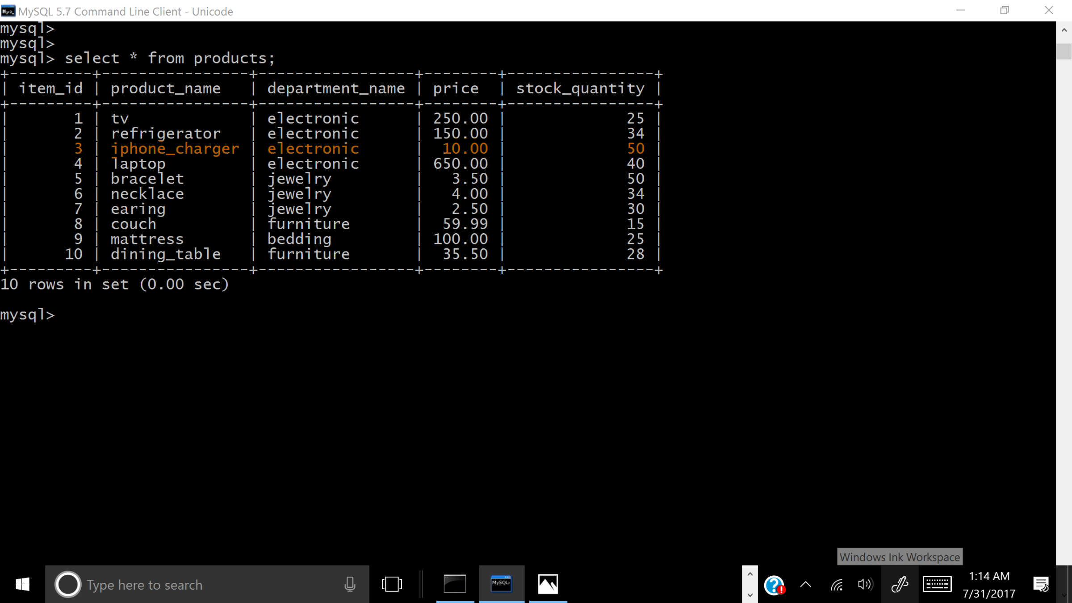1072x603 pixels.
Task: Restore down the MySQL window
Action: point(1005,10)
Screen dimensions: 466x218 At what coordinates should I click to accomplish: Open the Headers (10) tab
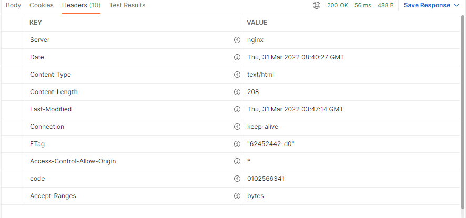click(x=81, y=5)
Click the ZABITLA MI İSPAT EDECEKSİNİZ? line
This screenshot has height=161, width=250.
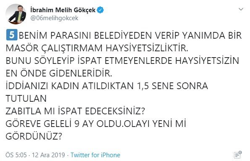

------------------------------------------------------------

Once you find the line that contains "Screen dimensions: 466x218", give it again along with every later line through the end of the data, word for word, minus the pictures.

Screen dimensions: 466x218 At what coordinates should I click to accomplish: Open the Headers (10) tab
click(x=81, y=5)
Click the ZABITLA MI İSPAT EDECEKSİNİZ? line
This screenshot has height=161, width=250.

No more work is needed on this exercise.